Early zombies were little more than mute, shuffling corpses. Unlike the zombies of today’s cinema, most of them were too dull-witted to be dangerous. It wasn’t until George A. Romero turned the whole genre on its head that zombies entered an apocalyptic universe and transformed into dangerous predators.
Enter the Living Dead
Unlike the zombies from early movies, Romero’s undead were insatiable and ravenous for human flesh. The only thing that could kill them was catastrophic damage to their grey matter. A zombie contagion was also contagious, so if you were bitten by the undead, you became one of them.
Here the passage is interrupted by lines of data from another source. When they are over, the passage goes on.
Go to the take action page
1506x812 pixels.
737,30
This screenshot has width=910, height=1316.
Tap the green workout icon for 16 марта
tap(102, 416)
We are all familiar with these rules, but before Night of the Living Dead, zombie movies were not that gory or violent. Now, if a zombie movie doesn’t show someone having their brains eaten or other scenes of explicit gore, it is considered rather tame. Imagine an episode of the Walking Dead with all the extreme violence cut out – would it be so popular? Perhaps not.
Gut Churning Gore
Directors have increasingly tested the limits of what an audience can stomach over the years. The season seven opening episode of The Walking Dead was the show’s bloodiest ever, but it is not always about the gore. Often, zombie movies are satirical, humorous, and with strong social messages woven up in the plot.
Many zombie movies explore ‘end of the world’ apocalyptic themes, most notably 28 Days Later and World War Z. Virus-riddled undead corpses feed into our fear of a global pandemic breaking down the structure of modern civilization and pushing humanity to the brink.
Ultimately, though, zombie movies are great escapism. With the news full of stories of real horror, at least in the movies, it is possible to kill the enemy with a well-placed shot or a clean swipe of a sharp machete. The good people always survive a zombie massacre, which is often not the case in real life.